Python Regular Expression Learning

Source: Internet
Author: User

1. Basic usage of Python Regular Expression

1.1 Basic Rules

1.2 duplicates

1.2.1 minimum matching and exact matching

1.3 forward and backward Definitions

1.4 BASIC Group Knowledge

2. Basic functions of the RE Module

2.1 use compile Acceleration

2.2 match and search

2.3 finditer

2.4 modify and replace strings

3. More in-depth understanding of RE groups and objects

3.1 compiled pattern object

3.2 groups and match objects

3.2.1 group name and serial number

3.2.2 Method for matching objects

4. More information

Python is a beginner and has a deep impression on Python's text processing capabilities. In addition to some of the methods inherent in the STR object, it is a powerful module of regular expressions. However, for beginners, it is still a little difficult to use this function. It took me a long time to figure out the portal. Because I don't have a good memory, it's easy to forget, so it's better to write it down. At the same time, it can also deepen the printing and sort out ideas.

I am a beginner, so I will certainly have some mistakes. I hope you can give me some advice and point out my mistakes.

1. Basic usage of Python Regular Expression

The module of the python regular expression is 'Re'. Its basic syntax is to specify a character sequence. For example, you need to find the string 'abc' in a string S = '123abc456 ', write as follows:

>>> Import re

>>> S = '123abc456eabc789'

>>> Re. findall (r 'abc', S)

The result is:

['Abc', 'abc']

The "findall (rule, target [, Flag])" function used here is a more intuitive function, that is, to find the matching strings in the target string.
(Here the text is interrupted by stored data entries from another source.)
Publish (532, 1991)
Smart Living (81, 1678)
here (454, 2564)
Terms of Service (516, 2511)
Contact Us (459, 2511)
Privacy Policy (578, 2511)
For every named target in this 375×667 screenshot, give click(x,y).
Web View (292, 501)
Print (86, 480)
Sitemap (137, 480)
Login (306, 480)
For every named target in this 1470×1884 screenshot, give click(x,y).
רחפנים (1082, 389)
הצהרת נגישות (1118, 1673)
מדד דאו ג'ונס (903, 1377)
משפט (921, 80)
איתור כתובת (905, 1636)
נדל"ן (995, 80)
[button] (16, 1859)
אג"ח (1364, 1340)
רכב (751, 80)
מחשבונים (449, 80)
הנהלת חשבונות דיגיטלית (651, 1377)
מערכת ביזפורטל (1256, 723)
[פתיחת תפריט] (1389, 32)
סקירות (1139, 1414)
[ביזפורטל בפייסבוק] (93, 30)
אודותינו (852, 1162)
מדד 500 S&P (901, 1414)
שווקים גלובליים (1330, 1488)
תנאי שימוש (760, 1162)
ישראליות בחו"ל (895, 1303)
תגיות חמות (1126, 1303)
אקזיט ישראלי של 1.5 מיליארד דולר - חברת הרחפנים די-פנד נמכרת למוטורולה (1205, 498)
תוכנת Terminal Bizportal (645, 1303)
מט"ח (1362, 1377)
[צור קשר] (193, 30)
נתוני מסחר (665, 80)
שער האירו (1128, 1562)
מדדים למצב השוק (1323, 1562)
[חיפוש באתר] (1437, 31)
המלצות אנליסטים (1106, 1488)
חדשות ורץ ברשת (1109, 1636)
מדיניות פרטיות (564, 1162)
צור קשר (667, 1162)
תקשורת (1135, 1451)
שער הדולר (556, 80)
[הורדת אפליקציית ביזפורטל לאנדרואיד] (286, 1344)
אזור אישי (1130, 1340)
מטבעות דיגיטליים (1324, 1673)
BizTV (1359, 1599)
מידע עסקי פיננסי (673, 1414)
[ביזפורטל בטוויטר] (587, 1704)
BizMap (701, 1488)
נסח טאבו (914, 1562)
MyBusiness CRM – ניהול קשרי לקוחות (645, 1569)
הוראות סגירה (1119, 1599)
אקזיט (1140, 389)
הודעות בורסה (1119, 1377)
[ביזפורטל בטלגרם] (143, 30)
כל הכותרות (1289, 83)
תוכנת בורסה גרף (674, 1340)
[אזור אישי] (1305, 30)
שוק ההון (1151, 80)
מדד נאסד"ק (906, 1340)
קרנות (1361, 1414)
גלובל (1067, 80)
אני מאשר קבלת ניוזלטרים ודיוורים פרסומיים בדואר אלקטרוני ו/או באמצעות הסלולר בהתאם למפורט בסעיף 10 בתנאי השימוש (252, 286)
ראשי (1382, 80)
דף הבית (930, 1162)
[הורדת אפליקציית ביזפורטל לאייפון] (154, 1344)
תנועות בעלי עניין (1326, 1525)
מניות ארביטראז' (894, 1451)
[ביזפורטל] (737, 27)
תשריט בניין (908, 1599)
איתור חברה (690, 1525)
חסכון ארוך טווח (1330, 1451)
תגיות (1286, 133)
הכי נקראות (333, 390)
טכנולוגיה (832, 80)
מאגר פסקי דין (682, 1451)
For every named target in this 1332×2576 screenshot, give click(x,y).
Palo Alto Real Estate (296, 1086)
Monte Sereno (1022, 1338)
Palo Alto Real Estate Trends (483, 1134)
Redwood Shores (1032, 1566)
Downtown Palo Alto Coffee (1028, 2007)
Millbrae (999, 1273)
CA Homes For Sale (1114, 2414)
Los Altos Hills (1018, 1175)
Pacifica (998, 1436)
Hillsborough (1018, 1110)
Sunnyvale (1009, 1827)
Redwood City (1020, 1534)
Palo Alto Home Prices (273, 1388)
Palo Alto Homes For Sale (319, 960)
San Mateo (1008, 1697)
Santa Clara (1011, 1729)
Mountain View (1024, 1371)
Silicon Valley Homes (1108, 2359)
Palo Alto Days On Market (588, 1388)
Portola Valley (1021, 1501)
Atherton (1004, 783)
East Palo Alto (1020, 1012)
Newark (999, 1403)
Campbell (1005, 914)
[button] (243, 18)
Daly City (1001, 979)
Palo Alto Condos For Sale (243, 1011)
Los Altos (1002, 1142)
The first parameter is the rule, the second parameter is the target string, and a rule option can be followed later (the option function will be described in detail in the compile function ). The returned result is a list containing a string that complies with the rules. If no matching string is found, an empty list is returned.

Why use the R' .. 'string (raw string )? The regular expression rules are also defined by a string, while the regular expression uses a large number of escape characters '\'. If raw strings are not used, when you need to write a '\', you must write it as '\'. When you want to match a '\' from the target string, you have to write four '\' '\\\\'! This is of course troublesome and not intuitive, so r'' is generally used to define rule strings. Of course, in some cases, it may be better to use raw strings.

The above is the simplest example. Of course, such a simple usage is practically meaningless. To implement complex rule search, re defines several syntax rules. They are divided into the following categories:

Function character: '.' * '+' | ''? ''^'' $ ''\ 'And so on. They have special functional meanings. Especially the '\' character. It is an escape guide character. The character following it generally has a special meaning.

Rule delimiters: '['']'' ('')'' {''}' and so on, that is, several parentheses.

Predefined Escape Character Set: "\ D" "\ W" "\ s" and so on. They start with the character '\' and are followed by a specific character, used to indicate the meaning of a predefined definition.

Other special feature characters :'#''! '':''-', And so on. They only indicate special meanings under specific circumstances, such (? #...) It indicates a comment, and the content in it will be ignored.

The following describes the meaning of these rules one by one. However, the order is not in the order above, but in my opinion, it is arranged from a simple to a complex order. At the same time, in order to be intuitive, give as many examples as possible during the description process to facilitate understanding.

1.1 Basic Rules

'['']' Character set delimiter

First, describe how to set character sets. A character enclosed by square brackets indicates a character set that can match any character contained in it. For example, [ABC123] indicates that the character 'a' 'B' C' '1' '2' '3' meets its requirements. Can be matched.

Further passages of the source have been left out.